* Source information
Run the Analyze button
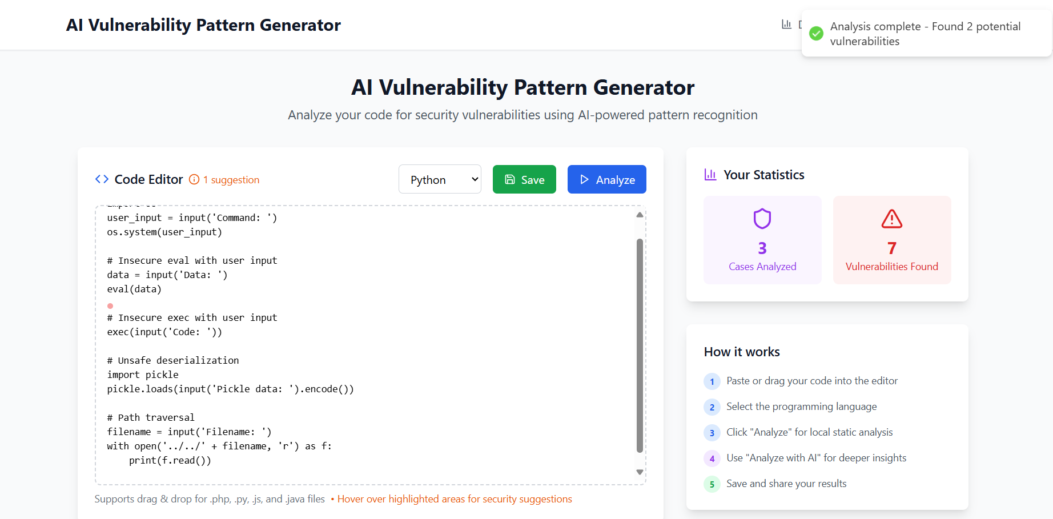 click(606, 179)
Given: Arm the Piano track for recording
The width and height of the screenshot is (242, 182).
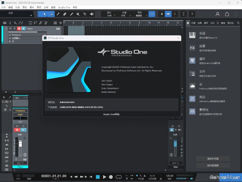Looking at the screenshot, I should (x=19, y=28).
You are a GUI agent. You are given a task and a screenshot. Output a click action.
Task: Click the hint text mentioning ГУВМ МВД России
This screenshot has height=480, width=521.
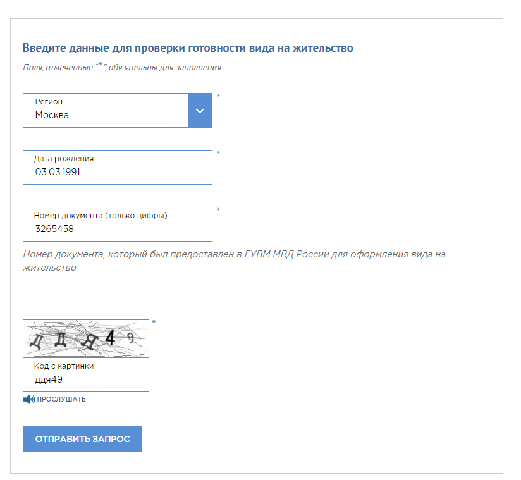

* What you should do
Reproduce every record word for word. The copy must contain no pictures.

* Reply to the exercise
Run the Analyze button
 click(606, 179)
Given: Arm the Piano track for recording
The width and height of the screenshot is (242, 182).
Looking at the screenshot, I should (x=19, y=28).
You are a GUI agent. You are given a task and a screenshot. Output a click action.
Task: Click the hint text mentioning ГУВМ МВД России
This screenshot has height=480, width=521.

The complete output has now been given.